→ Work to complete: All lines of the listing that contain "Formosa" should be shown in full.

→ Given records:
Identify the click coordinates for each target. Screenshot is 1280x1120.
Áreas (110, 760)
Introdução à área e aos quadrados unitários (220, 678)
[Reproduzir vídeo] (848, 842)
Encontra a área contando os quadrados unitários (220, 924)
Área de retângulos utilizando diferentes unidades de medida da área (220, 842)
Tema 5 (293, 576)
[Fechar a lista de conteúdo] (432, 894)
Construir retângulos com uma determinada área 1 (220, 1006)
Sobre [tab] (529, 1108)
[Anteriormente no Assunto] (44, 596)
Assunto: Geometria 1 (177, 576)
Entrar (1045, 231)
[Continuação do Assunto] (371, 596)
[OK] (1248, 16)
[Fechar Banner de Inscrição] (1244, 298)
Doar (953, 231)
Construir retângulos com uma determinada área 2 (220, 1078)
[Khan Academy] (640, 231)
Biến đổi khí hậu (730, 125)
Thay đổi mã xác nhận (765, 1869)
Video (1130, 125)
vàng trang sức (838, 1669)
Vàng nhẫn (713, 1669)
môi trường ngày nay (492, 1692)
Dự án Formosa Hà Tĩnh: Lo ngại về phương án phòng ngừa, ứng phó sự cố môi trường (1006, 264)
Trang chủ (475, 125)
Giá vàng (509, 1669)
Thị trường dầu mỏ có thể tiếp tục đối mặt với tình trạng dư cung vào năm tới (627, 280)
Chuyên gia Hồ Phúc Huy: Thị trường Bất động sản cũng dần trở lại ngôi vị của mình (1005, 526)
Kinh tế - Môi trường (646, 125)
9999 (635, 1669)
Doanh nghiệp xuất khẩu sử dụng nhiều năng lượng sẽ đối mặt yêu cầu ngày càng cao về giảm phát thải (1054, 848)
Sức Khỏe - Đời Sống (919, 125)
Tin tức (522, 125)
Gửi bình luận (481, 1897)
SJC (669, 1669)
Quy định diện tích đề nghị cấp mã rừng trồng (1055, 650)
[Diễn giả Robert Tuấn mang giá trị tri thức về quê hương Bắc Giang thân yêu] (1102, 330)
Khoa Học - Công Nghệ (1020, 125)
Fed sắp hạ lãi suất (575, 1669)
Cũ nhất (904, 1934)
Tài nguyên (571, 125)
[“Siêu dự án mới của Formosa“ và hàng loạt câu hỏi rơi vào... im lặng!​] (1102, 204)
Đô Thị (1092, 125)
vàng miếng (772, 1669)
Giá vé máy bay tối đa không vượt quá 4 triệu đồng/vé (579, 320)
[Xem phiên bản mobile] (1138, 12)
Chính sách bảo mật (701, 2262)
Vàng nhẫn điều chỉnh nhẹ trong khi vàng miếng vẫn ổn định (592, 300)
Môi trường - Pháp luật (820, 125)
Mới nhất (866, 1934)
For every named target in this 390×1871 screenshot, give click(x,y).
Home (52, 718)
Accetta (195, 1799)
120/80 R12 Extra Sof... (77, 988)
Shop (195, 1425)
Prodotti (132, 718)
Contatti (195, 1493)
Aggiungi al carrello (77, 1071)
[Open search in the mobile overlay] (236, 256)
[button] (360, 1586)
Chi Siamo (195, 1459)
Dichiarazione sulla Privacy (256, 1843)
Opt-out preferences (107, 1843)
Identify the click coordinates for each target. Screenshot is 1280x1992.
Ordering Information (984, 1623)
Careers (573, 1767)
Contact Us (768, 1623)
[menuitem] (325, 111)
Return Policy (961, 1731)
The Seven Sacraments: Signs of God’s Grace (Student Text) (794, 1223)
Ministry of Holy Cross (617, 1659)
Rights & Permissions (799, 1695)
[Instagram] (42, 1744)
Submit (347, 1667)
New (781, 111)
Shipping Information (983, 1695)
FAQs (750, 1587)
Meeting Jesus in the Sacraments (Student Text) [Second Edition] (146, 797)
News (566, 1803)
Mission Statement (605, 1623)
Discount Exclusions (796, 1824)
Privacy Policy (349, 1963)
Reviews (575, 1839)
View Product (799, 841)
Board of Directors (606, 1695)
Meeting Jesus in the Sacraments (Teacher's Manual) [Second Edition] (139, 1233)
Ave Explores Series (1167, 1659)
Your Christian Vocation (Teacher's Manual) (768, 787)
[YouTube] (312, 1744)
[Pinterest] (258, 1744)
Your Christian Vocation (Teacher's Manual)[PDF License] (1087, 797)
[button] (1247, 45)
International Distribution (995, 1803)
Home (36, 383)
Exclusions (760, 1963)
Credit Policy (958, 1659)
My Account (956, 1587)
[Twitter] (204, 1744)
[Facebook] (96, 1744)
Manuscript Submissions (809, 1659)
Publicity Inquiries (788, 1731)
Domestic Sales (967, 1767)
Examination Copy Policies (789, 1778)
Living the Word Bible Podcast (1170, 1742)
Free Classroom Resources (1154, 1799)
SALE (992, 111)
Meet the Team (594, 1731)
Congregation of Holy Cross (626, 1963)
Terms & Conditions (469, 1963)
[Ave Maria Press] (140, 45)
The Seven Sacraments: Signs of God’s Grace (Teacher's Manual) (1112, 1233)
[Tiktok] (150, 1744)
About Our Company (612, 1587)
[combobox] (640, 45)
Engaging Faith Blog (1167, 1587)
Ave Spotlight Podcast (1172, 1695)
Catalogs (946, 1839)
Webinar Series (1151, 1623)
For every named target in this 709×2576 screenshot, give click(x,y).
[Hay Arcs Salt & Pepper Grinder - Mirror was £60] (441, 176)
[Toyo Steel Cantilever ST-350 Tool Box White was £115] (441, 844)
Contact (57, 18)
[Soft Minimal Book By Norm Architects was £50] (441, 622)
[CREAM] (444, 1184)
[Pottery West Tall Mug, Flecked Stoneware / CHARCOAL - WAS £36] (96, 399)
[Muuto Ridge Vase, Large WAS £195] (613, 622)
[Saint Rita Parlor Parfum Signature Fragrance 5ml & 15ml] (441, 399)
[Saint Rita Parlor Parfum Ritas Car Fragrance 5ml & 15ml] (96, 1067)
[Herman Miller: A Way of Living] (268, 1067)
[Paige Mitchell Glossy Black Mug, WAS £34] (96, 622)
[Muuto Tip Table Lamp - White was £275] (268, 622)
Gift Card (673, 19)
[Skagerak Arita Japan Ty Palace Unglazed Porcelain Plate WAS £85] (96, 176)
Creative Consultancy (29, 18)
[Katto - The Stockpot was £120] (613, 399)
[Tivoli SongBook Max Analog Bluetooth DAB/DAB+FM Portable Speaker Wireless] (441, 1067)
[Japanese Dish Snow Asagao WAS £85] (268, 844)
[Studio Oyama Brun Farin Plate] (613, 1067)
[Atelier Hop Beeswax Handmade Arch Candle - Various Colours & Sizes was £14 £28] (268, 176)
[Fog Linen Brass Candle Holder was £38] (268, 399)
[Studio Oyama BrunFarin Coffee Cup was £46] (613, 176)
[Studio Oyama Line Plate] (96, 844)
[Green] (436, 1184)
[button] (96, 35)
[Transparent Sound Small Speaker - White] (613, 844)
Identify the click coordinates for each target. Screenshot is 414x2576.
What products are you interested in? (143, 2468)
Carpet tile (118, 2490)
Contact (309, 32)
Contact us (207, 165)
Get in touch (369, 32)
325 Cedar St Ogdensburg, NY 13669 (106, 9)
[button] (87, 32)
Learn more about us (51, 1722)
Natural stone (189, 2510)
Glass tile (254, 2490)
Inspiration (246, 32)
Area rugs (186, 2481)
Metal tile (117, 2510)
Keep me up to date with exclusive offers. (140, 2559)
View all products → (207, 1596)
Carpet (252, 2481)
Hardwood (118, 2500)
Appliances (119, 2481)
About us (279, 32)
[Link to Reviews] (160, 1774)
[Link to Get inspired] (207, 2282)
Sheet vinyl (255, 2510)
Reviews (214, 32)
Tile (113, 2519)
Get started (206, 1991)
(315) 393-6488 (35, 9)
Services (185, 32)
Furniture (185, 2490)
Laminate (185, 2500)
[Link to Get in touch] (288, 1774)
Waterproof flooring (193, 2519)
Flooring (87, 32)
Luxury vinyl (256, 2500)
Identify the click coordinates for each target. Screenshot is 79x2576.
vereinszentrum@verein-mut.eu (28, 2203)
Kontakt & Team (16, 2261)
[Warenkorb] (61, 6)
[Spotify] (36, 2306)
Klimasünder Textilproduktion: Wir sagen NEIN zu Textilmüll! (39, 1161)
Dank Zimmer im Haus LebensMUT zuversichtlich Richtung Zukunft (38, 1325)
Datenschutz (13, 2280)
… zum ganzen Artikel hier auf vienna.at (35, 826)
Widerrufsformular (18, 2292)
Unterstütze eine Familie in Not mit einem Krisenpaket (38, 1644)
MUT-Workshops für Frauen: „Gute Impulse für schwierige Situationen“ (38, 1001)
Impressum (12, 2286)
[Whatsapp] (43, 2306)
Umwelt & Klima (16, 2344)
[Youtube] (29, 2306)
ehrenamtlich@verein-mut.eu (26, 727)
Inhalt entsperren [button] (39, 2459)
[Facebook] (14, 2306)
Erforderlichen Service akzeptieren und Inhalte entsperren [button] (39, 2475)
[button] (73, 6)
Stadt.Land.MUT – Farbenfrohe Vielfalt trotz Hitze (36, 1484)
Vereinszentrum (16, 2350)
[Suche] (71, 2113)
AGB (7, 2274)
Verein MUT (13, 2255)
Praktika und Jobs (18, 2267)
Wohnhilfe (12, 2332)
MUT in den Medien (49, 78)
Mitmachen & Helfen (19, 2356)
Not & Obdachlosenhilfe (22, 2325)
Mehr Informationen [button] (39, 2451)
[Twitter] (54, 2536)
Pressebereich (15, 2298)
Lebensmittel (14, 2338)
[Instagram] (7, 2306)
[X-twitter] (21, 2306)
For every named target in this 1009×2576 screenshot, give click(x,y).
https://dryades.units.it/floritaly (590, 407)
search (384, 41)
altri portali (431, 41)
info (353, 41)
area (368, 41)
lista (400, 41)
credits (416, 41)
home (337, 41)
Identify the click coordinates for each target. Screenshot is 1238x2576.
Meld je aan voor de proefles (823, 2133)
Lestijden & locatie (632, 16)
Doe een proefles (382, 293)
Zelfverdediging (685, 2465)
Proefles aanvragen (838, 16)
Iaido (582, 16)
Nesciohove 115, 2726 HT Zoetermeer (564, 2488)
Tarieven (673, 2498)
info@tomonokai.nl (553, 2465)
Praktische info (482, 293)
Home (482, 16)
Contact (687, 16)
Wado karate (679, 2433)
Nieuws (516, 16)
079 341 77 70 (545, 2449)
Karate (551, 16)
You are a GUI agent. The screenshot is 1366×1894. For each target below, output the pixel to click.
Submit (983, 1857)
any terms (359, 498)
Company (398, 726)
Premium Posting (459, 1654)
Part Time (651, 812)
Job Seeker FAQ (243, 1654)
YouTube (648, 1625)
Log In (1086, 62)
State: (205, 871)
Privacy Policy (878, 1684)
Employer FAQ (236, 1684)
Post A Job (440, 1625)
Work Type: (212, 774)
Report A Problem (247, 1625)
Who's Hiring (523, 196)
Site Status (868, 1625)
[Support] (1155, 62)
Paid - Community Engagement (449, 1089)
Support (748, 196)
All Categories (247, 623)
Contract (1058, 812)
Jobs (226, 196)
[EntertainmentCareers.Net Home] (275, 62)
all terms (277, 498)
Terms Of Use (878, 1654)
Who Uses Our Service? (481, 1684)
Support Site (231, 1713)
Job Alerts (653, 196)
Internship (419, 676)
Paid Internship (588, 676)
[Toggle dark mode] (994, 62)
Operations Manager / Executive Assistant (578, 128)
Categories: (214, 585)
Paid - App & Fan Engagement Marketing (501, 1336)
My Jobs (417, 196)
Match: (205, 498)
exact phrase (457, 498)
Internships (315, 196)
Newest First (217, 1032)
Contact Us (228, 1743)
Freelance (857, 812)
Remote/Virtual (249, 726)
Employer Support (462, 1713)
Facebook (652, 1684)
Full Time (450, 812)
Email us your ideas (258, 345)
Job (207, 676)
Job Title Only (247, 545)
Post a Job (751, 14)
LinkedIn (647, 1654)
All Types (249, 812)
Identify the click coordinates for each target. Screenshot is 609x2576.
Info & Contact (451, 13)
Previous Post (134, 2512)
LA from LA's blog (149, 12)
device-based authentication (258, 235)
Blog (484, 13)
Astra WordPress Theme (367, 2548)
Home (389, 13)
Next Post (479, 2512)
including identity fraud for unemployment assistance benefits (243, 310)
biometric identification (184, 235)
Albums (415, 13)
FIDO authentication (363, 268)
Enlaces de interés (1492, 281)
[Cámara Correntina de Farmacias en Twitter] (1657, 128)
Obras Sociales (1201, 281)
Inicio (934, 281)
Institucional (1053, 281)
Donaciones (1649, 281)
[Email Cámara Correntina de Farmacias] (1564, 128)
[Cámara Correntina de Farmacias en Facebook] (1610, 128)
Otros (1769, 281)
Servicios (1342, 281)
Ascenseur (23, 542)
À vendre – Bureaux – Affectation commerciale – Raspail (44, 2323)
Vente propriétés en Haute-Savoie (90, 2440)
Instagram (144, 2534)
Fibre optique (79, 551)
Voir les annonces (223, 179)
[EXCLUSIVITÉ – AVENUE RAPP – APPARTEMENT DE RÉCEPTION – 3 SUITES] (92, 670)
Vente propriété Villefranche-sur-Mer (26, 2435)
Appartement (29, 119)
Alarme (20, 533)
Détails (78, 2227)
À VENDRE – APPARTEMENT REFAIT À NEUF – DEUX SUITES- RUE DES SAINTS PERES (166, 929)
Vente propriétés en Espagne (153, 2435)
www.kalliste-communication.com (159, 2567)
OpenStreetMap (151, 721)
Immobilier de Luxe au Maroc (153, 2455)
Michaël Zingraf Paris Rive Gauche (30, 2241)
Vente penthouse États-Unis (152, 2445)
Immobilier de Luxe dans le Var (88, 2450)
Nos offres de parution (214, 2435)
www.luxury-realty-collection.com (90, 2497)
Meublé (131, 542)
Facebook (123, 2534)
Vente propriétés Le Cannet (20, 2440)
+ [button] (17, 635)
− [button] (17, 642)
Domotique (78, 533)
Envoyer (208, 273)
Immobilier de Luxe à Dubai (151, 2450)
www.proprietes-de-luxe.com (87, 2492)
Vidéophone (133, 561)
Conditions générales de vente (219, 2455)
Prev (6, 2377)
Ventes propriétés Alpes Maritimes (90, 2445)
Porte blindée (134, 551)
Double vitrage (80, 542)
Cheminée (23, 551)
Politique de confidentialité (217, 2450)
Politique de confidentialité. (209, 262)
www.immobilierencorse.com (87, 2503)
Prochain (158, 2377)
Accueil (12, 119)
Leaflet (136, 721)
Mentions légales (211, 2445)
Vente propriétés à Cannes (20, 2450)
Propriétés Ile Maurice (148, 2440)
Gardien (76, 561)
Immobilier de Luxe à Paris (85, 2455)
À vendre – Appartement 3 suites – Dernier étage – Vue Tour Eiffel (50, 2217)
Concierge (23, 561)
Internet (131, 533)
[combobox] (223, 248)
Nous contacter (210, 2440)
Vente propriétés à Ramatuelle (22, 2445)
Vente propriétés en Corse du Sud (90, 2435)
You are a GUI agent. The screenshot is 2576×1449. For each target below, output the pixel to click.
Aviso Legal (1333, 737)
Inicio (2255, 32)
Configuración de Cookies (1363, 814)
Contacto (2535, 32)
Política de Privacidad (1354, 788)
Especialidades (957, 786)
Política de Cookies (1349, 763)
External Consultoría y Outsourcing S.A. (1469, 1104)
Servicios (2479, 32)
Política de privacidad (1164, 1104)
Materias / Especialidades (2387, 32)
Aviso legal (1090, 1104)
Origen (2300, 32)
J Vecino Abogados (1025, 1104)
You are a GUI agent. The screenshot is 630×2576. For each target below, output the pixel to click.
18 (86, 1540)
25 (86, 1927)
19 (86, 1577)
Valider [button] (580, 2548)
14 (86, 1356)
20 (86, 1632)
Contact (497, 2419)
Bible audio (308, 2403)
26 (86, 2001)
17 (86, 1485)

→ Exercise solution:
Dự án Formosa Hà Tĩnh: Lo ngại về phương án phòng ngừa, ứng phó sự cố môi trường (1006, 264)
[“Siêu dự án mới của Formosa“ và hàng loạt câu hỏi rơi vào... im lặng!​] (1102, 204)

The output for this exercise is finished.